In loop vectorization analysis, the target can suggest an unroll factor
based on the cost model to expose more ILP. However, when a loop has a
known iteration count that is no greater than the current vectorization
factor, the vectorized loop will be executed at most once. In this case,
applying a suggested unroll factor greater than 1 only increases the
code size and complexity of the loop body.
The testcase added in this patch has a fixed 16-iteration byte SAD loop.

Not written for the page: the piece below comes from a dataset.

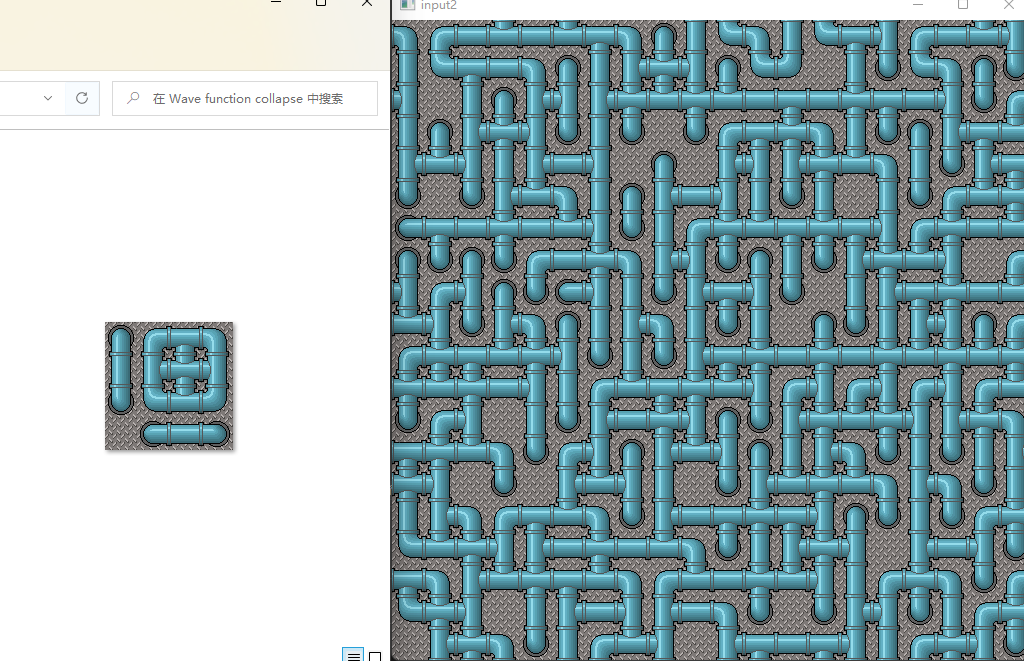The image size is (1024, 661).
Task: Switch to the large icons view
Action: click(x=375, y=656)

When compiling it on some AArch64 SVE targets, the cost model suggests
an unroll factor of 4 even though one vector iteration in VNx16QI mode
covers all 16 scalar iterations. The extra unrolled chunks are fully
masked off and redundant.
This fixes the issue by resetting the suggested unroll factor when the
iteration count is known to be no greater than the current VF.
Bootstrapped and tested on aarch64-linux-gnu and x86_64-linux-gnu.
gcc/ChangeLog:
* tree-vect-loop.cc (vect_estimate_min_profitable_iters): Reset
the suggested unroll factor for small iteration-count loops.
gcc/testsuite/ChangeLog:
* gcc.target/aarch64/sve/vect-no-unroll-1.c: New test.
---
.../gcc.target/aarch64/sve/vect-no-unroll-1.c | 17 +++++++++
gcc/tree-vect-loop.cc | 38 +++++++++++++------
2 files changed, 43 insertions(+), 12 deletions(-)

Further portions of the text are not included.